┌──

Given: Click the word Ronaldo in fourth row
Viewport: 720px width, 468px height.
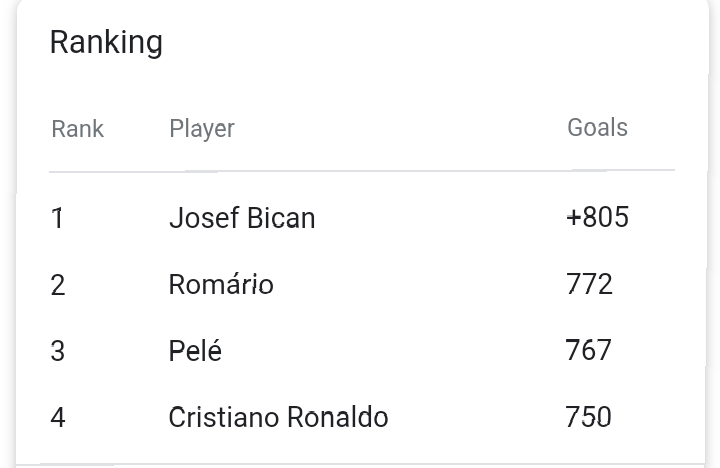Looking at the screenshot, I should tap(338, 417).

└──
┌──

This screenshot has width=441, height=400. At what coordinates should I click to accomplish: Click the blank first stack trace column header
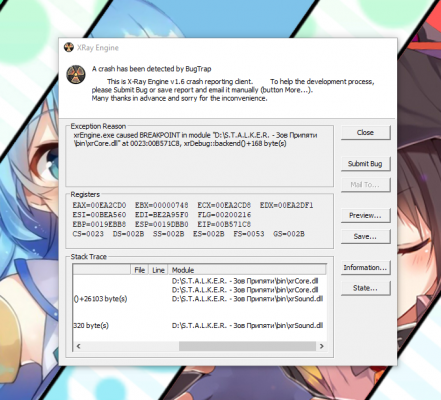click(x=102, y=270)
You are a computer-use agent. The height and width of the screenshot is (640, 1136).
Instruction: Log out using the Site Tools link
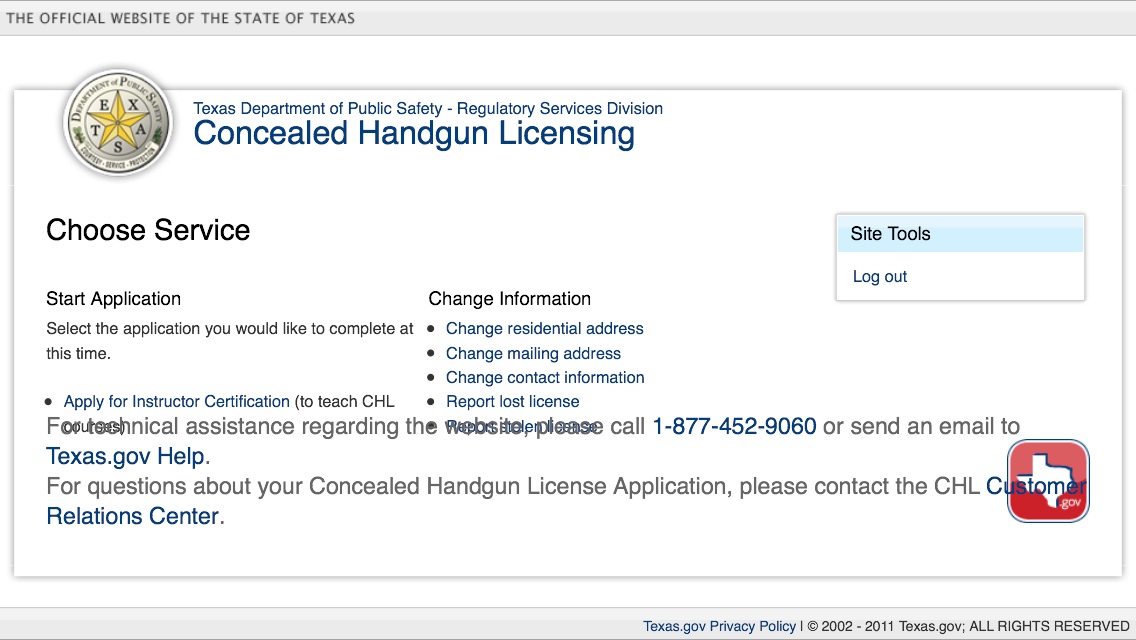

└──
┌──

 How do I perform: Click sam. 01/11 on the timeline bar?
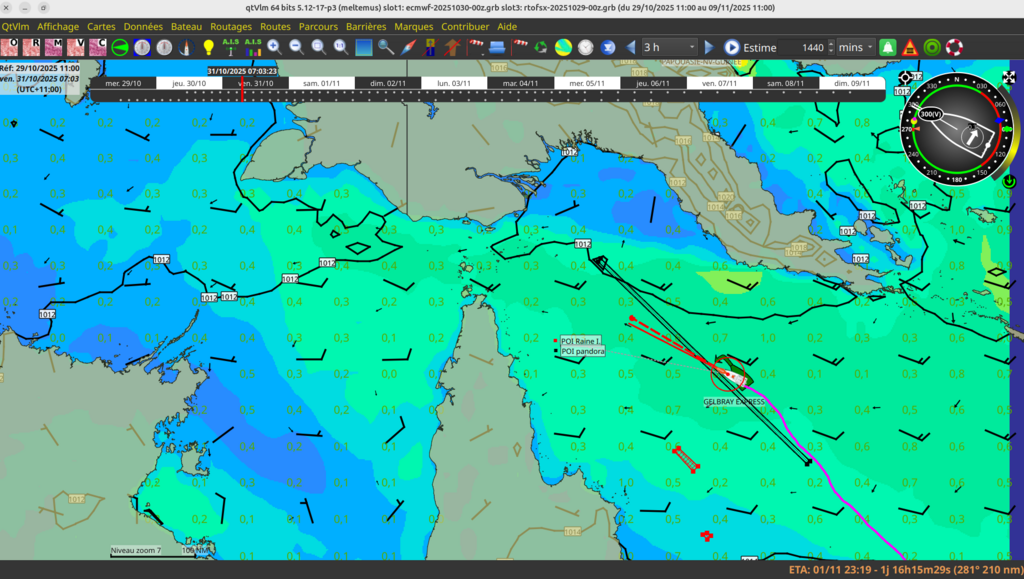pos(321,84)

└──

**Assignment:**
Keep to the stretch from the line containing "This screenshot has" through the line containing "Instruction: Log out", both ends included, and copy it exactly from the listing above, minus the pictures.

**Answer to this problem:**
This screenshot has width=441, height=400. At what coordinates should I click to accomplish: Click the blank first stack trace column header
click(x=102, y=270)
You are a computer-use agent. The height and width of the screenshot is (640, 1136).
Instruction: Log out using the Site Tools link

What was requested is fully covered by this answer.